Source: Matthew Libassi/The Feinstein Institutes for Medical Research, used with permission

It’s a very personal relationship; our computers may know more about us than our closest friends and family—especially Google.

From medical ailments to simple questions, our search histories say a lot about what’s keeping us up at night. What if we can use that data to inform clinical care for mental health issues?

I am proud to say that colleagues and I have been able to do just that in a promising new research study recently published in the journal JMIR Mental Health.

In contrast to other medical areas, psychiatry is still nearly entirely reliant on subjective family and self-reporting symptoms. It's a bit antiquated, and diagnosis and treatment delays are significant hurdles for many of those with mental health conditions, like schizophrenia spectrum disorders (SSD).

Just like a doctor may order a patient to receive blood work or go for an X-ray to diagnose an ailment or help develop a care plan, in the field of psychiatry, we are looking at new tools, and tech, to help us do the same. We want to figure out how to incorporate online search history and harness technology to collect objective digital data to help complement self-reports and facilitate more informed treatment decisions. We already have some preliminary research, with promising results looking at social media, specifically Facebook activity, to predict hospitalizations and episodes of psychosis.

Our current Google study aimed to develop computational algorithms designed to accurately identify individuals with SSD and predict psychotic relapse based on their search activity.

Both healthy participants and those with SSD consented to the study.
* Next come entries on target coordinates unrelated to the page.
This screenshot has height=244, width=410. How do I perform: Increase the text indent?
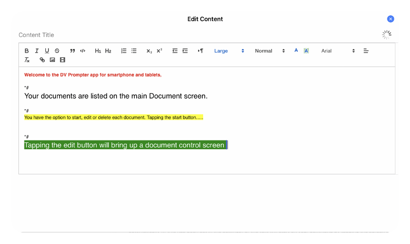coord(185,51)
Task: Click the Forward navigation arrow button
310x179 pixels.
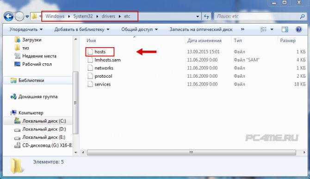Action: coord(19,16)
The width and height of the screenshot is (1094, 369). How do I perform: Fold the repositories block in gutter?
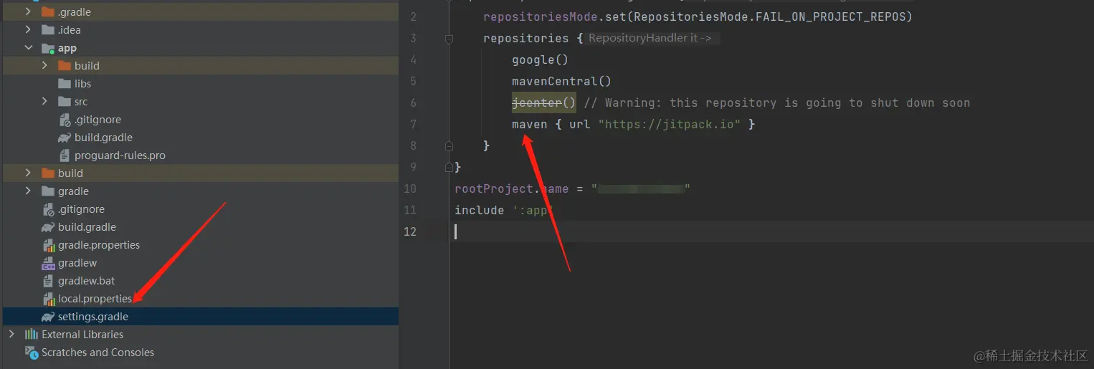450,39
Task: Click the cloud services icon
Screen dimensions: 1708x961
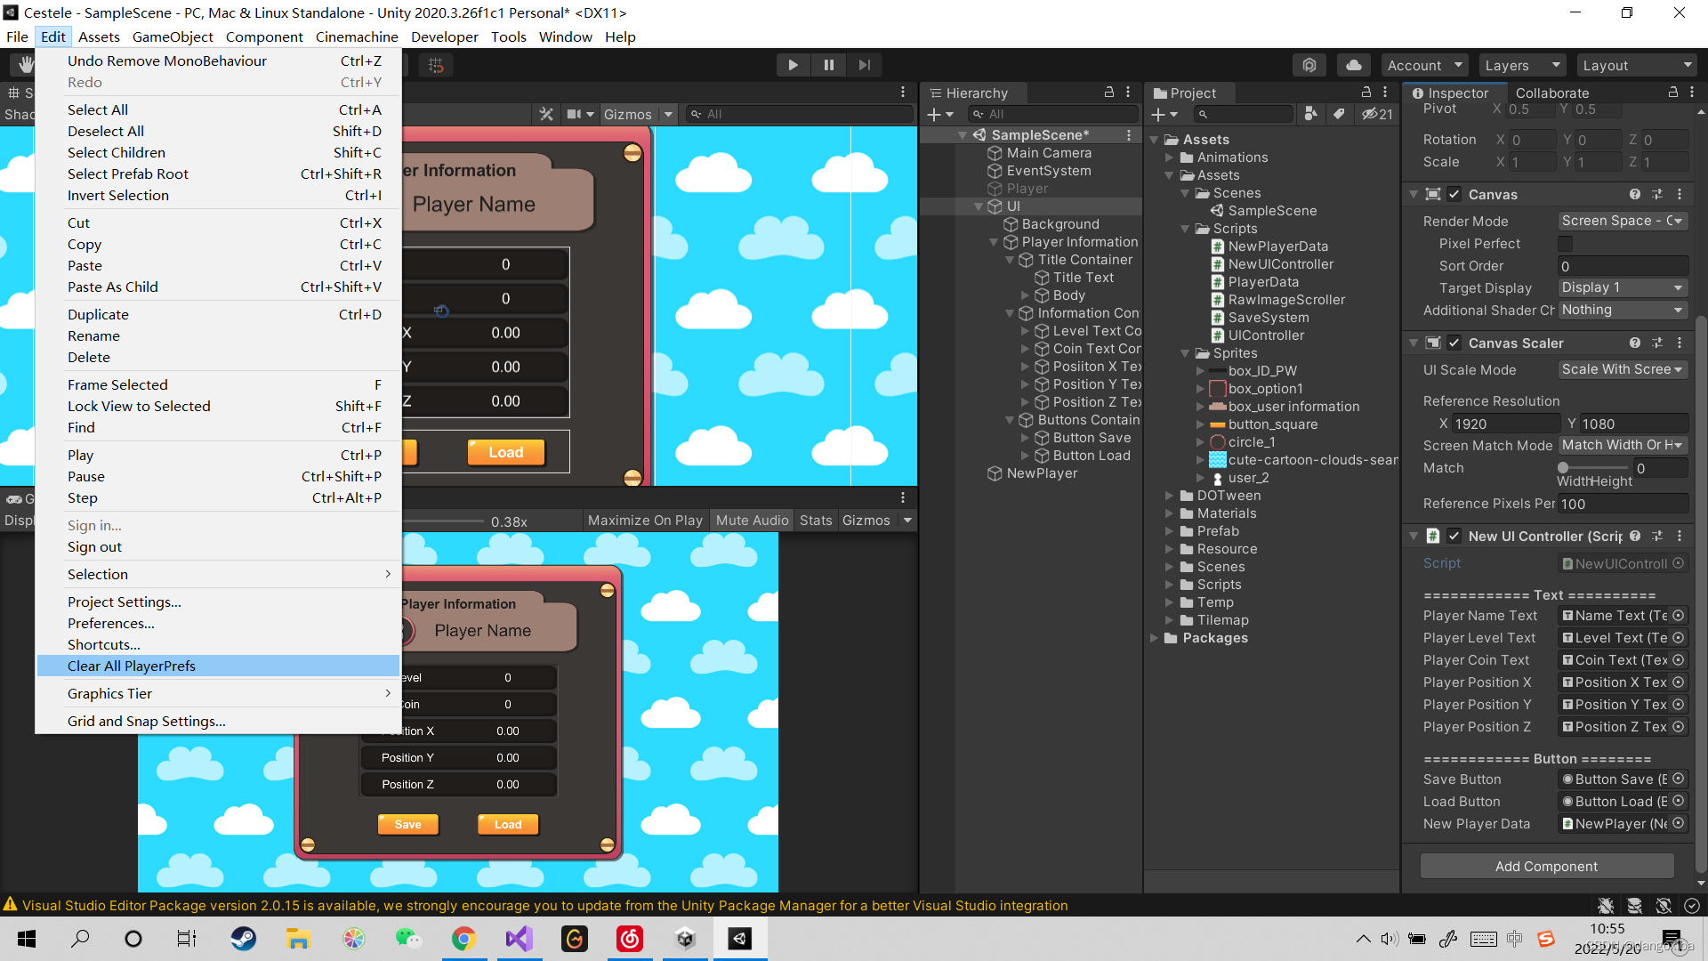Action: click(1353, 65)
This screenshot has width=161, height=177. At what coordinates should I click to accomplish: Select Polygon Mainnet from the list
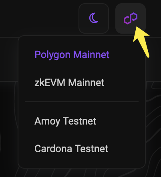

We developed machine learning algorithms to examine 32,733 time-stamped search queries across 123 search histories to identify the differences in search activity timing, frequency, and the language used.

The results showed that those with SSD did fewer searches, and their searches consisted of fewer words. During a relapse period, participants with SSD were more likely to use words related to hearing (heard, listen, sound), bio (eat, blood, pain), perception (see, touch, listen), and anger. They were less likely to use words related to health.

The reduced search activity may suggest declining interests and engagement with the environment as symptoms (hearing voices, increased delusional preoccupations) escalate, and individuals with SSD may become less invested in their everyday lives.

Psychiatry is a personal field, and the results show that online search activity can be a valuable window into our overall health. As with any research, we need to repeat the study with more people and include participants with other psychiatric diagnoses. There is a host of fundamental ethical questions and concerns, acceptability and implementation questions, and privacy issues. We must critically evaluate before anything like this is used in the mainstream, but results like these are promising.

Although search data alone is not sufficient to make a diagnosis or to predict relapse, the integration of this type of data with information collected through traditional clinical means could potentially be useful in the near future—and help bring psychiatry into the modern, digital age.